§ **WHAT THE EXERCISE ASKS**: Starting at the line containing "The height and" and ending with the line containing "Looking at the", rewrite those lines of the records with "screenshot" swapped for "screen capture" and everything else left as is.

:: INFORMATION SHOWN

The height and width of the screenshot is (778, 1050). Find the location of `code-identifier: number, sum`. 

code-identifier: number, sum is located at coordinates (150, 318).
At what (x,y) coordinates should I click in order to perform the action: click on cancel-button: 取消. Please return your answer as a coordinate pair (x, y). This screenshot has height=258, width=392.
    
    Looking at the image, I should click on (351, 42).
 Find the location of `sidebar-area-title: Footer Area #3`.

::::
:: INFORMATION SHOWN

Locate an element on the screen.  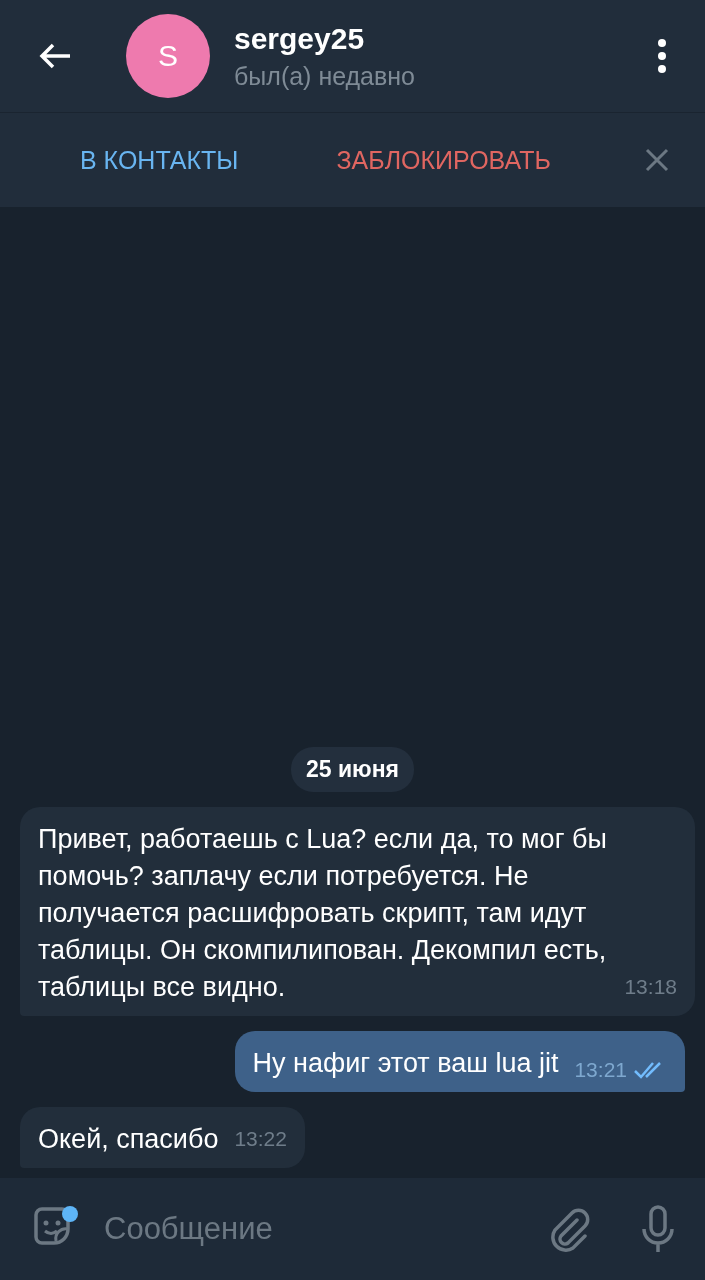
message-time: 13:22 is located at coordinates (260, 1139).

::::

§ **WRITTEN SOLUTION**:
The height and width of the screen capture is (778, 1050). Find the location of `code-identifier: number, sum`. 

code-identifier: number, sum is located at coordinates (150, 318).
At what (x,y) coordinates should I click in order to perform the action: click on cancel-button: 取消. Please return your answer as a coordinate pair (x, y). This screen capture has height=258, width=392.
    
    Looking at the image, I should click on (351, 42).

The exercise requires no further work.